### PROBLEM DETAILS
In the material below, count the lines with the word "butterflieS" and state that number only.

### EXERCISE DATA
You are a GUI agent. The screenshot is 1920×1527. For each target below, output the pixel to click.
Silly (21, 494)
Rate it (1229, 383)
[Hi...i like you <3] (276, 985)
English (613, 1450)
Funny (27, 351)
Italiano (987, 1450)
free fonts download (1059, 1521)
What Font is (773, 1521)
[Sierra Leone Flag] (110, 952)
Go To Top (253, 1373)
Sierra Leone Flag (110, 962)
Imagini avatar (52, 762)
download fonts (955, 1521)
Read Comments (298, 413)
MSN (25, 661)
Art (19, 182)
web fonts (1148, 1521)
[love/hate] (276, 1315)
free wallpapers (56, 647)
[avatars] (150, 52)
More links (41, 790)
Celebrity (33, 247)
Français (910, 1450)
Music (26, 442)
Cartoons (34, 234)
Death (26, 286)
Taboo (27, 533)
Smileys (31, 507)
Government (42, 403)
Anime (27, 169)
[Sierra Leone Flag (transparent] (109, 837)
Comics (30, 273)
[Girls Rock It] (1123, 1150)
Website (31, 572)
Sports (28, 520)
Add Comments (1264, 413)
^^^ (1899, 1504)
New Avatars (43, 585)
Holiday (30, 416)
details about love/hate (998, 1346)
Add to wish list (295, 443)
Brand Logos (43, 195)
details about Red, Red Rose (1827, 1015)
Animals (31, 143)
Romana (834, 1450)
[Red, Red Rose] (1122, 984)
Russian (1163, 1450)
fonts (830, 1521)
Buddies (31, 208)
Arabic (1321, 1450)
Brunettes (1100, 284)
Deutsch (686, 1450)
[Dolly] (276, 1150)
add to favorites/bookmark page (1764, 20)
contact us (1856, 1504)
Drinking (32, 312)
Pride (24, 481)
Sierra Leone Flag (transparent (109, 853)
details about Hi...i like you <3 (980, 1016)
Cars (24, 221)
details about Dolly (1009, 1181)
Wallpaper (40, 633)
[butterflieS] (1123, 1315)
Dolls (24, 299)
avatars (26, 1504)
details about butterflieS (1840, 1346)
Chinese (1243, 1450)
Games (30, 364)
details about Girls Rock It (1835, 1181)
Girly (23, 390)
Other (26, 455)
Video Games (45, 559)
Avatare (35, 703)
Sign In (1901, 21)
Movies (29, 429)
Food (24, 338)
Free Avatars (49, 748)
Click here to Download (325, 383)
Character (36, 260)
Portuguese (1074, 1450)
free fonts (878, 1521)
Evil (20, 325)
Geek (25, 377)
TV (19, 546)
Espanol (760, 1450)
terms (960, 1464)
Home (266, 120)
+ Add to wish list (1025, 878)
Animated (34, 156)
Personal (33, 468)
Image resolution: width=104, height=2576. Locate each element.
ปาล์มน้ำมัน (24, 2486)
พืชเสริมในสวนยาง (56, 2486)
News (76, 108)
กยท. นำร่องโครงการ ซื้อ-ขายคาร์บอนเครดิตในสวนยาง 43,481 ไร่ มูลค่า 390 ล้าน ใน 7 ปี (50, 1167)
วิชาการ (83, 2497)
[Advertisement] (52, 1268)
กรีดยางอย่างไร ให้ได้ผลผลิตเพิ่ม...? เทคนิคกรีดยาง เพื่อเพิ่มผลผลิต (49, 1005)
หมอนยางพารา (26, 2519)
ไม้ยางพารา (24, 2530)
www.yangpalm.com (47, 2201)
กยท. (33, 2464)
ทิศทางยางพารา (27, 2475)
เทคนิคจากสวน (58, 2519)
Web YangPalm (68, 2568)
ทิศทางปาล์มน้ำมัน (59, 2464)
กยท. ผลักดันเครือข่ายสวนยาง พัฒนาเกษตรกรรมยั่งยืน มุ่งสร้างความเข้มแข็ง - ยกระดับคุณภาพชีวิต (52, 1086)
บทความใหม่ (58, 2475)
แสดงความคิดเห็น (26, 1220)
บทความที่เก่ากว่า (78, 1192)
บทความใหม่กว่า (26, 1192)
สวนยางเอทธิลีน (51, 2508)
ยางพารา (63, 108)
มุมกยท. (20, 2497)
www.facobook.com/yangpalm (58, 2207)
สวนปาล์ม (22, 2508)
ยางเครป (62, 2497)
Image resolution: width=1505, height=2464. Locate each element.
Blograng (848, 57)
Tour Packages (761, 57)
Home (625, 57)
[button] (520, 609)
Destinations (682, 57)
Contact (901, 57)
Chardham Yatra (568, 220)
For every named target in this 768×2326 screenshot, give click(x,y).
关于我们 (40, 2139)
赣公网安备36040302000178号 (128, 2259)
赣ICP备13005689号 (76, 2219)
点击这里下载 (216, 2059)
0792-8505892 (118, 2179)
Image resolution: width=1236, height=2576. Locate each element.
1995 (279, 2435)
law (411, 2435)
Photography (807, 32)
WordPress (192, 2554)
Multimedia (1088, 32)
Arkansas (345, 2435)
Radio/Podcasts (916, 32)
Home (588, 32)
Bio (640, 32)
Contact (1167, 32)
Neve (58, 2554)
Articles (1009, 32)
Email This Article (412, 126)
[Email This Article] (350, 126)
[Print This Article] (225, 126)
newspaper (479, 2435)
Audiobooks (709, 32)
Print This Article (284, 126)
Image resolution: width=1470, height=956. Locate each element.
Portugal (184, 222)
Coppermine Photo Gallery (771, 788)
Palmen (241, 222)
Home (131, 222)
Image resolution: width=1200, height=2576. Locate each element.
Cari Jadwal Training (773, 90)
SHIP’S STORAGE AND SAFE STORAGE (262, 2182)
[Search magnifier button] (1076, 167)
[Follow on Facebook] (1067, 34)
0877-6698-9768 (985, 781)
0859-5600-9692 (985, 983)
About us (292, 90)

### RESPONSE TO THIS TASK
2